> **Brief**: Everything from the first line of the records below through the line containing "Privacy Notice (52, 2459)" is to be retyped exactly; leave out the rest.

-=-=-=-=-

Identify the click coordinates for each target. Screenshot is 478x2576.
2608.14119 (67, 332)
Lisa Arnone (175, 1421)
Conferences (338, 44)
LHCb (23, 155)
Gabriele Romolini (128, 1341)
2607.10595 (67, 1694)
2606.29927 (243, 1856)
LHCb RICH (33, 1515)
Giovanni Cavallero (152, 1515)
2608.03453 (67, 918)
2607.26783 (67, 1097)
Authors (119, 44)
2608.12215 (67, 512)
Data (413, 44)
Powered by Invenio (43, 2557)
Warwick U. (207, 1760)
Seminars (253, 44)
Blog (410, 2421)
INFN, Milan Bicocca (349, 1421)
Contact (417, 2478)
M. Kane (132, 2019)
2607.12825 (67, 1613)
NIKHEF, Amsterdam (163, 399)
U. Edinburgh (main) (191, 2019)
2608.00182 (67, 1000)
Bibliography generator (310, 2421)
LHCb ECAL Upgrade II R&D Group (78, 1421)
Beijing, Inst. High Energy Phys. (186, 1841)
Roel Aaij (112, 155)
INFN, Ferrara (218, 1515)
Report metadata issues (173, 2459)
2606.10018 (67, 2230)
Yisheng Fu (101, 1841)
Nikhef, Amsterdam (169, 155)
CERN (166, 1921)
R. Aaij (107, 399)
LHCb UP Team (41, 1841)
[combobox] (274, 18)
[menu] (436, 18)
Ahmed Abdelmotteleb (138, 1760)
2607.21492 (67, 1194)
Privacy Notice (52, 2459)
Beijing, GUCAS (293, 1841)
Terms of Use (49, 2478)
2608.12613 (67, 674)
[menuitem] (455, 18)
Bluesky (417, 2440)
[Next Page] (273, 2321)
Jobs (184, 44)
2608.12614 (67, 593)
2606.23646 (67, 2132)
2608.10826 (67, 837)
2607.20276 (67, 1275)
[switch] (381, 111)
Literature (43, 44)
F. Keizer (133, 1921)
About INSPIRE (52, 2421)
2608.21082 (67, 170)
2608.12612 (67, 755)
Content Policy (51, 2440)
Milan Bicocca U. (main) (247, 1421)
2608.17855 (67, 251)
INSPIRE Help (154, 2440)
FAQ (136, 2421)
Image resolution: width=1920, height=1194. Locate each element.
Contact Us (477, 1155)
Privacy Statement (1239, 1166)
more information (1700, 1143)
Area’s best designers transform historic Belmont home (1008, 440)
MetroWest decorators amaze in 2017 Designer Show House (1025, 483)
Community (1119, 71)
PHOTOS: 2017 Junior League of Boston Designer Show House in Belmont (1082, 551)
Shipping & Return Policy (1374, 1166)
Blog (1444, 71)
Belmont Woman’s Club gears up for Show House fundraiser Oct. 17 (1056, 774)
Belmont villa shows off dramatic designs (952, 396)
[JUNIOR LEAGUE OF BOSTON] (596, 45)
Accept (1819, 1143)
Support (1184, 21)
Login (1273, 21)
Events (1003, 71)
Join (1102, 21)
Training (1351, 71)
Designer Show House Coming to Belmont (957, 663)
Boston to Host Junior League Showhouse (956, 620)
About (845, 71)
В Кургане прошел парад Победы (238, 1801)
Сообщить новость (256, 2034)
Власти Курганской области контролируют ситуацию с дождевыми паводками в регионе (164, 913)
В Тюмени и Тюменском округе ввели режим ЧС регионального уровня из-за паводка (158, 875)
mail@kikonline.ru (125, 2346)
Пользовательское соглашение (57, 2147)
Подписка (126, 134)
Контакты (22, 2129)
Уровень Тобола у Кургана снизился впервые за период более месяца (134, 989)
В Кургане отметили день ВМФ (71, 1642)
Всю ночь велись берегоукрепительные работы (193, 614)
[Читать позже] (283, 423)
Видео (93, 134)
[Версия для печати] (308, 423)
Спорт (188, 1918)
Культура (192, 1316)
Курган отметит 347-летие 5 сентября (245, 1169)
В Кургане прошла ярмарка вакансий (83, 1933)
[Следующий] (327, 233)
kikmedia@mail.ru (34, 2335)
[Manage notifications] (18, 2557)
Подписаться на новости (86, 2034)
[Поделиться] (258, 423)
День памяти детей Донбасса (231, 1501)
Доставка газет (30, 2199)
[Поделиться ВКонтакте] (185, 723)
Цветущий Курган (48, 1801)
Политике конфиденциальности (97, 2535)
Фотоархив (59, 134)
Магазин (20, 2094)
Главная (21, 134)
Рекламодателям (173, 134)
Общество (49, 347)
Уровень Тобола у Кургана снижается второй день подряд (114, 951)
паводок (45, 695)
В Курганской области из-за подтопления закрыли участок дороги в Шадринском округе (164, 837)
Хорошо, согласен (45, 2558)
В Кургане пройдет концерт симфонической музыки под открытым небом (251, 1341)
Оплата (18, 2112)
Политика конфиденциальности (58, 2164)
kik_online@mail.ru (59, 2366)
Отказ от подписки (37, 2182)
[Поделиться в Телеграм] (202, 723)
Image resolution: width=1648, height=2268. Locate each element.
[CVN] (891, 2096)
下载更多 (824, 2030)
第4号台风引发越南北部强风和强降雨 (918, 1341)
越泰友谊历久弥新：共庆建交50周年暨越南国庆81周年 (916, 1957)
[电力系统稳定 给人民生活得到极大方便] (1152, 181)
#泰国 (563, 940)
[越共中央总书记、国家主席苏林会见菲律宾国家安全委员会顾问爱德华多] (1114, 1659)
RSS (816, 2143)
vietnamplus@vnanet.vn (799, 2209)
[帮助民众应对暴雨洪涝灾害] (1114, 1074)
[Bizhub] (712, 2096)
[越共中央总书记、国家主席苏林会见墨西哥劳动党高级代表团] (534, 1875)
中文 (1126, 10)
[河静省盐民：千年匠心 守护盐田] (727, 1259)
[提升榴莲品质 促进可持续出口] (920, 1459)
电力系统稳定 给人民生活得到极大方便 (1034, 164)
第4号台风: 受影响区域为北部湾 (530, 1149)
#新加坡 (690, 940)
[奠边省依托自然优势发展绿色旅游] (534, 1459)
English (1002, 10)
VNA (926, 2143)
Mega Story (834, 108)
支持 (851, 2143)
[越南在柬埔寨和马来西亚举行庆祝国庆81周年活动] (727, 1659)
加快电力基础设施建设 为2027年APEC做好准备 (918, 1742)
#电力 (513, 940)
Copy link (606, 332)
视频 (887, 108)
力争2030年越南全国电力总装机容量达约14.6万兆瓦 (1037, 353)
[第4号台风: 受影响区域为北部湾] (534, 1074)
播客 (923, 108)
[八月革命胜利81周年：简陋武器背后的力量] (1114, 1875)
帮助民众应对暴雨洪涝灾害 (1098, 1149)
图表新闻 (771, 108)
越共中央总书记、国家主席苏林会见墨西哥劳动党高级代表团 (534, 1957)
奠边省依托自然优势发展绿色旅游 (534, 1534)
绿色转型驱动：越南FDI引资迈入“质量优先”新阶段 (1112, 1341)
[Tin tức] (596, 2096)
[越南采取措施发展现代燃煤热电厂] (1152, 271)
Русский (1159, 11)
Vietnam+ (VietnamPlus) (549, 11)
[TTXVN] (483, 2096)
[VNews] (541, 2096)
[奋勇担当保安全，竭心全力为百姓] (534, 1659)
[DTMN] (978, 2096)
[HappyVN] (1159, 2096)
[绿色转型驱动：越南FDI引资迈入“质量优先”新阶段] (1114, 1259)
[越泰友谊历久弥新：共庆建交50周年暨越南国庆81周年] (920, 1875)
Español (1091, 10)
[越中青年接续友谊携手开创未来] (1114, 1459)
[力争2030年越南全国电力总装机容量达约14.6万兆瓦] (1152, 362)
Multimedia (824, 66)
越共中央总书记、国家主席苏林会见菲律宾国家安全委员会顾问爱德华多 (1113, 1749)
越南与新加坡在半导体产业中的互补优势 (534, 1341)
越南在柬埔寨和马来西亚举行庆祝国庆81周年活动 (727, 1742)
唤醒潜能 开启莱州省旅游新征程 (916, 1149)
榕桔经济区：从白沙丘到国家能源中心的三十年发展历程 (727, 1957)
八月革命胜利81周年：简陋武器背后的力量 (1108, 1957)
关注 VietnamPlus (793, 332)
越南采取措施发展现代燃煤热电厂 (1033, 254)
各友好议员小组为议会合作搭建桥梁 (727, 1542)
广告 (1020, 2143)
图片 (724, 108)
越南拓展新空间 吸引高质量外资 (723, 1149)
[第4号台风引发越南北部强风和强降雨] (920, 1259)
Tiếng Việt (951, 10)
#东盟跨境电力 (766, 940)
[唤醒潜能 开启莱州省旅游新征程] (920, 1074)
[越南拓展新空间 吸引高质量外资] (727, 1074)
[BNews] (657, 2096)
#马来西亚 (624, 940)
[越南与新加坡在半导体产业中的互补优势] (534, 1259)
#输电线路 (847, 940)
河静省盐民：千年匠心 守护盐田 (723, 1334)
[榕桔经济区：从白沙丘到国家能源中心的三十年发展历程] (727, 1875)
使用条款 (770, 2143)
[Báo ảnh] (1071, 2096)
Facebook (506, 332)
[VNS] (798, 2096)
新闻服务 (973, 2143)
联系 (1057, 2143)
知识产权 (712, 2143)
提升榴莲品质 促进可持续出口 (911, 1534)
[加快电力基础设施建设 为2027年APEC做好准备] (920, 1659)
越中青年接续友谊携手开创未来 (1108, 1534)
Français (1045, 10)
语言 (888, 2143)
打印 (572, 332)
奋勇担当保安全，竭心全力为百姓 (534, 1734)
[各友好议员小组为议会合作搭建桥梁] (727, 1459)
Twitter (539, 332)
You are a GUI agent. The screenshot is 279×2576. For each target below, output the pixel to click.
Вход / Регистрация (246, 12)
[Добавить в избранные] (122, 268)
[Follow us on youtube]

-=-=-=-=-

> **Response below**:
Identify the click coordinates for each target. Screenshot is 478x2576.
2608.14119 (67, 332)
Lisa Arnone (175, 1421)
Conferences (338, 44)
LHCb (23, 155)
Gabriele Romolini (128, 1341)
2607.10595 (67, 1694)
2606.29927 (243, 1856)
LHCb RICH (33, 1515)
Giovanni Cavallero (152, 1515)
2608.03453 (67, 918)
2607.26783 (67, 1097)
Authors (119, 44)
2608.12215 (67, 512)
Data (413, 44)
Powered by Invenio (43, 2557)
Warwick U. (207, 1760)
Seminars (253, 44)
Blog (410, 2421)
INFN, Milan Bicocca (349, 1421)
Contact (417, 2478)
M. Kane (132, 2019)
2607.12825 (67, 1613)
NIKHEF, Amsterdam (163, 399)
U. Edinburgh (main) (191, 2019)
2608.00182 (67, 1000)
Bibliography generator (310, 2421)
LHCb ECAL Upgrade II R&D Group (78, 1421)
Beijing, Inst. High Energy Phys. (186, 1841)
Roel Aaij (112, 155)
INFN, Ferrara (218, 1515)
Report metadata issues (173, 2459)
2606.10018 (67, 2230)
Yisheng Fu (101, 1841)
Nikhef, Amsterdam (169, 155)
CERN (166, 1921)
R. Aaij (107, 399)
LHCb UP Team (41, 1841)
[combobox] (274, 18)
[menu] (436, 18)
Ahmed Abdelmotteleb (138, 1760)
2607.21492 (67, 1194)
Privacy Notice (52, 2459)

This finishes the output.